The AQC uses a global payment model in which provider groups receive a yearly budget for patient care in lieu of paying per service. The model has disseminated throughout most providers in the Blue Cross Blue Shield (BCBS) of Massachusetts network. The AQC is a two-sided risk contract, meaning if providers spend under the targeted budget, BCBS shares savings with them, but if spending exceeds the budget they are not reimbursed some of the overspending.
What they found provides cautious optimism for global payment. Not only did patients in this model have slower spending growth on claims after 8 years, they also seem to have experienced an improved quality of care relative to regional and national averages. Between 2009 and 2016, patients in the first two cohorts of the global payment model spent nearly 12% less on medical claims than similar populations covered under traditional insurance programs.
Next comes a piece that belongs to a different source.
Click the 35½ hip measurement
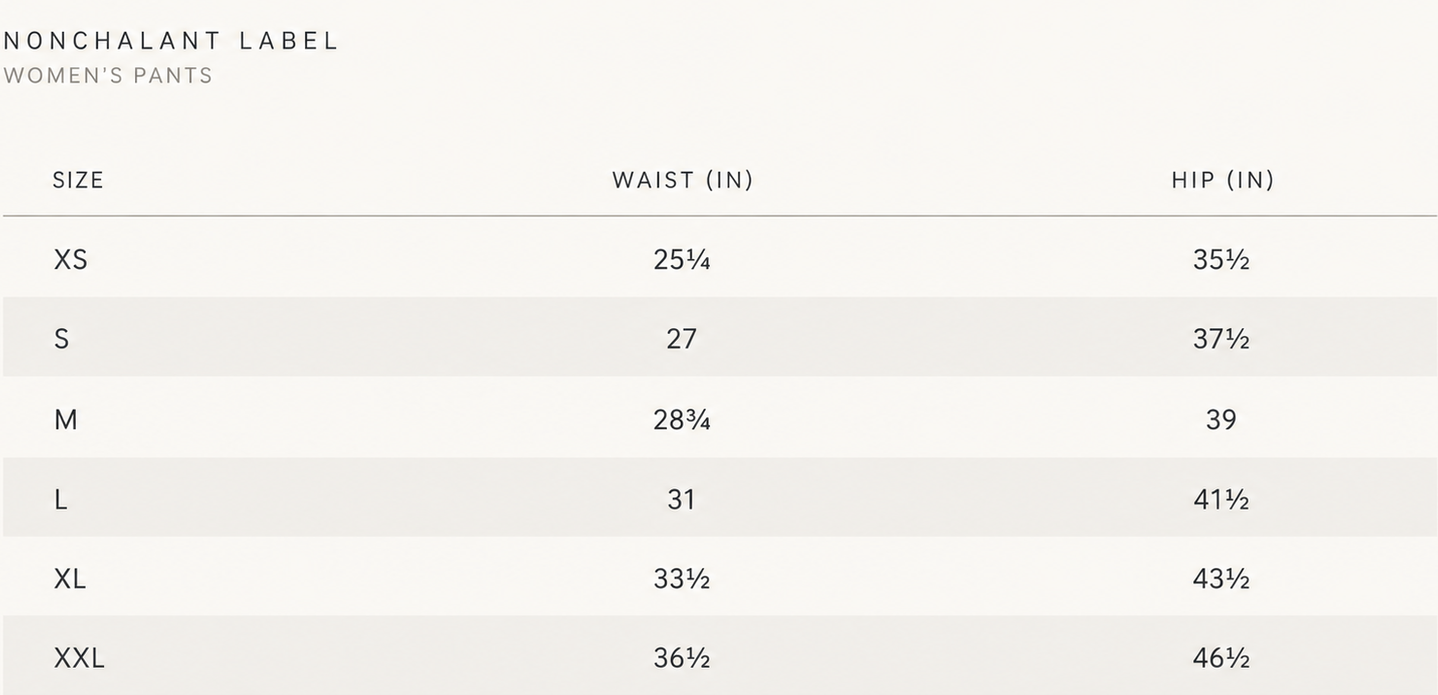The width and height of the screenshot is (1438, 695). click(1221, 260)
Later cohorts in the AQC had smaller or statistically less precise savings on claims.
Larger savings on claims were seen in populations that had been enrolled the longest. In the beginning of the program, savings were driven by providers moving care to lower-cost settings and facilities. As the program progressed, savings on claims began to be influenced by lower use of services. While incentive payments to providers—shared savings, quality bonuses, and infrastructure payments to help practices prepare for population health management—offset the savings on claims in early years, net savings emerged in later years.
Analyzing the BCBS data and a large dataset of control subjects, the researchers discovered that populations in the AQC were less likely to be prescribed high-cost specialty drugs, had fewer emergency department visits, and underwent less imaging. They experienced a better quality of preventative care as well as improved management of chronic illnesses such as diabetes.
“The idea is not to save money by withholding care but to slow the use of questionable, low-value, or unneeded services in favor of high-value care,” Song said in HMS News.
Over the 8 years analyzed in this study, provider organizations created discernible changes in practice patterns to explain savings on claims and generally improved their performance on quality measures.
Results from the AQC suggest that global payment models that offer both financial rewards and penalties may help slow spending growth without sacrificing quality of care in the longer run.